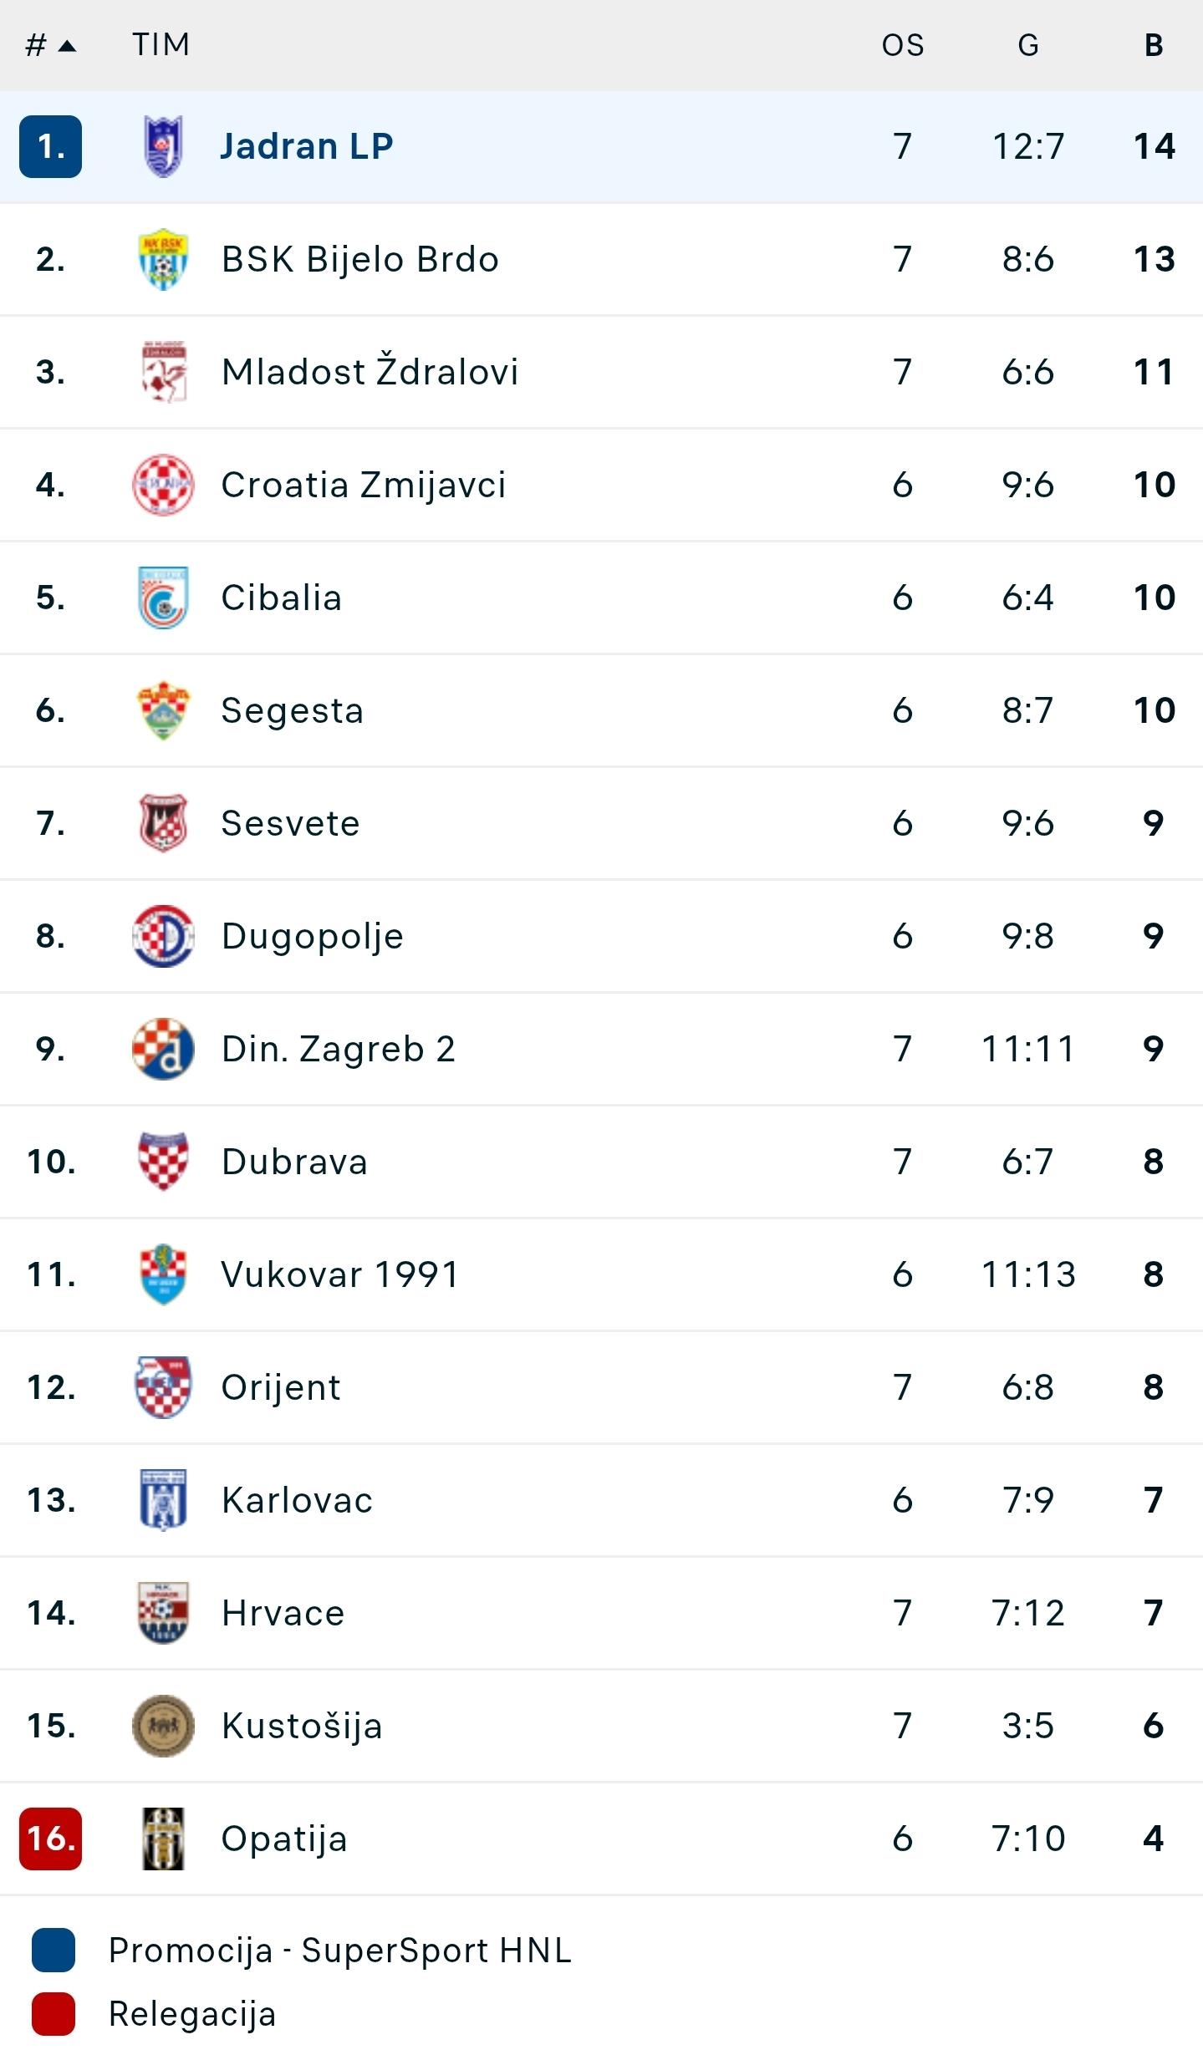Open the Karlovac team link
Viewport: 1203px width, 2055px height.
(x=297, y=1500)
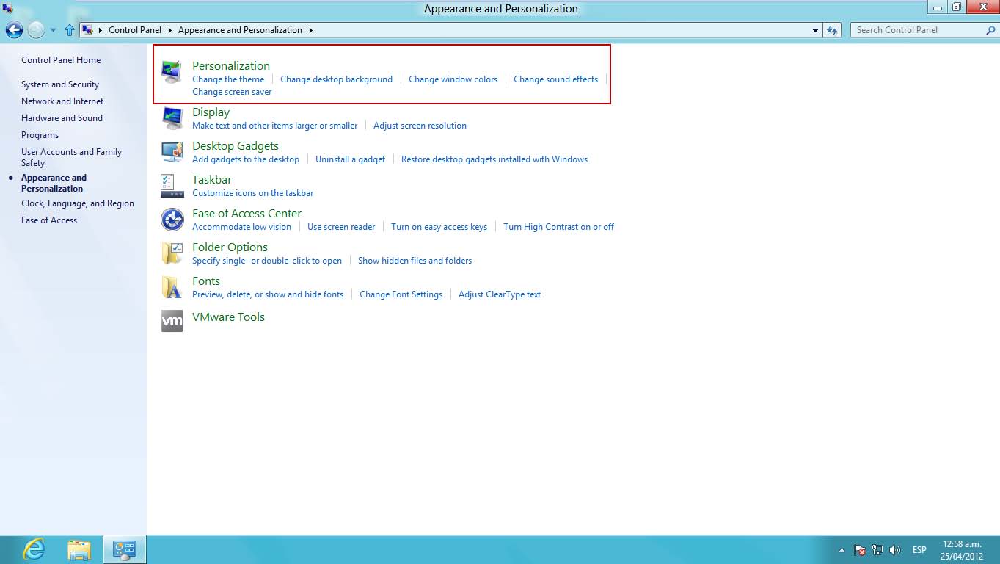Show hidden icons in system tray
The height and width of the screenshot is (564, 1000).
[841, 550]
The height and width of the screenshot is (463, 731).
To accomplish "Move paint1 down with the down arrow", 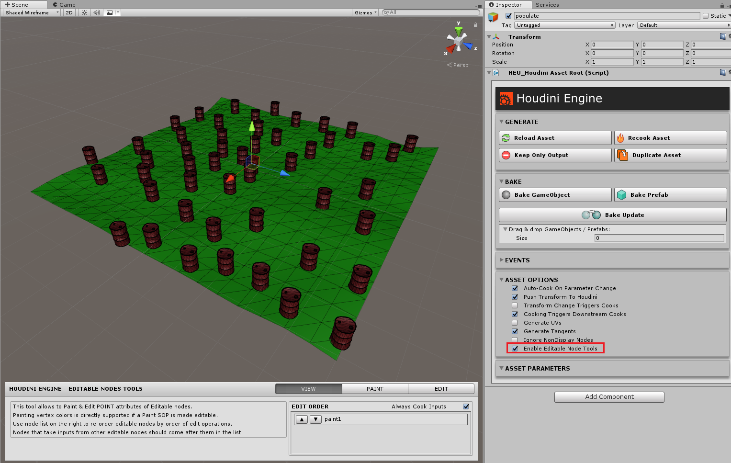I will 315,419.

──────

Pull out every line of the records that contains the string "height", matching case exactly.

Viewport: 1203px width, 2055px height.
The height and width of the screenshot is (564, 1000).
The height and width of the screenshot is (463, 731).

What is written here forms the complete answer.